Il faut dire que, d’ordinaire, l’auteur s’attarde sur un prologue, bien souvent pour mettre en place le crime et que, du coup, sur un format déjà court, il ne reste pas beaucoup de place pour développer une intrigue.

Ici, Vigeon apparaît immédiatement, l’auteur ne tarde pas à présenter le crime et donc, l’enquête démarre rapidement, ce qui lui laisse plus d’espace pour s’étoffer.

Le seul appesantissement que se permet René Trotet de Bargis et qui est notable pour être quasi récurrent dans la série, c’est sur la description de la victime, de son corps, son visage...

Il semblerait que ce coquin de René aimait à s’attarder sur les courbes graciles des jeunes naïades, si ce n’est de ses yeux et de ses mains, du moins de sa plume.

Car, effectivement, si Vigeon demeure flou aux yeux des lecteurs par manque de renseignements sur son physique et sa mentalité (un quarantenaire instinctif), les jeunes femmes, elles, reçoivent toute l’attention de l’auteur.

Je notais déjà cette propension légèrement grivoise dans « Le suicide de Danyèle X », on la retrouvera plus tard dans « Un appel dans les ténèbres »...

Cependant, l’auteur a donc une latitude plus large pour développer son histoire et ainsi proposer plus de mystères et de rebondissements.

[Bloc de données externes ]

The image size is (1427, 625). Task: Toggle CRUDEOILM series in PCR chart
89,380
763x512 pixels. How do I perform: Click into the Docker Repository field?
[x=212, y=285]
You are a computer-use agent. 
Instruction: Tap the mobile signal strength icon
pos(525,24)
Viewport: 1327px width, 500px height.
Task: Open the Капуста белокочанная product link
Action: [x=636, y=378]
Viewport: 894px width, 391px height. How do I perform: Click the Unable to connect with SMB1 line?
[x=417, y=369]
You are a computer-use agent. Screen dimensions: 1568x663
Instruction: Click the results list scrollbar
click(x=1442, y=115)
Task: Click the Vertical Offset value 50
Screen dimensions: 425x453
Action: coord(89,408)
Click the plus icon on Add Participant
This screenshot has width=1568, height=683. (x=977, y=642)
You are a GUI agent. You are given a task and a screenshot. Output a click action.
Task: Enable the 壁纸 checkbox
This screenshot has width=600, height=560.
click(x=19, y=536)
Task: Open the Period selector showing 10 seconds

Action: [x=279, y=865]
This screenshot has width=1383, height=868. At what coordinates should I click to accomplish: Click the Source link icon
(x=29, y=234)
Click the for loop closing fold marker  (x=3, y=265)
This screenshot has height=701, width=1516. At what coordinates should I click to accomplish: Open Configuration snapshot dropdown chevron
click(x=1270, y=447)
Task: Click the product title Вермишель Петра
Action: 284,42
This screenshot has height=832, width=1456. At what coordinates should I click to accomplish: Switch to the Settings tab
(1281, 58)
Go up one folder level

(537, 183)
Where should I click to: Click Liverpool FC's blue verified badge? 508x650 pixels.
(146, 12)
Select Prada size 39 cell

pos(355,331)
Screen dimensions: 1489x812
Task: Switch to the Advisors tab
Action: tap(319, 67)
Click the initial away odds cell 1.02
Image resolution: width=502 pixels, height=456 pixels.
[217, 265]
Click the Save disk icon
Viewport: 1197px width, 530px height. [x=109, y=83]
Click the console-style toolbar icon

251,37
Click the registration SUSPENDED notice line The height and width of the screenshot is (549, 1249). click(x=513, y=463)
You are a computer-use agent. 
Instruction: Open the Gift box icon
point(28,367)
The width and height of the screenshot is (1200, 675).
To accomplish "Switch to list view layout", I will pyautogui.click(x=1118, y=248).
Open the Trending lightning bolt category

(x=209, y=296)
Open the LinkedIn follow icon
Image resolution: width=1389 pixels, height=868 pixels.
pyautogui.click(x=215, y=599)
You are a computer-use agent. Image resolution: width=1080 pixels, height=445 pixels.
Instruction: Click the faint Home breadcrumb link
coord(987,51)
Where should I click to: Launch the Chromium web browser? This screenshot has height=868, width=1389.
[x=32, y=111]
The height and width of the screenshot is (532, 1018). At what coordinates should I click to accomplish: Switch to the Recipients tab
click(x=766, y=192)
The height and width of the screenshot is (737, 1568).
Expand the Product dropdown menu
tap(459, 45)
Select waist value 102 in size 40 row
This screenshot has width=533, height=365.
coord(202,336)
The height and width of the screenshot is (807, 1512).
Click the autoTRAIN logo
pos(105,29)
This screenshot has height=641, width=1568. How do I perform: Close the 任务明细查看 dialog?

Bien évidemment, vu le format court, on ne s’attendra pas non plus à un Thriller rivalisant avec les Best Sellers actuels, ni même une intrigue surprenante et haletante, mais pour l’époque (1922) et le format court (moins de 15 000 mots) l’effort est notable bien que la solution soit, au final, bien plus simple qu’elle n’aurait pu le sembler et manque un soupçon de crédibilité dans son ensemble, mais, qu’importe

Au final, un bon épisode qui se lit très agréablement du fait des mystères du départ même si la promesse liminaire ne sera pas tenue se dont on pouvait se douter pour peu que l’on connaisse un peu les textes de l’époque et du format.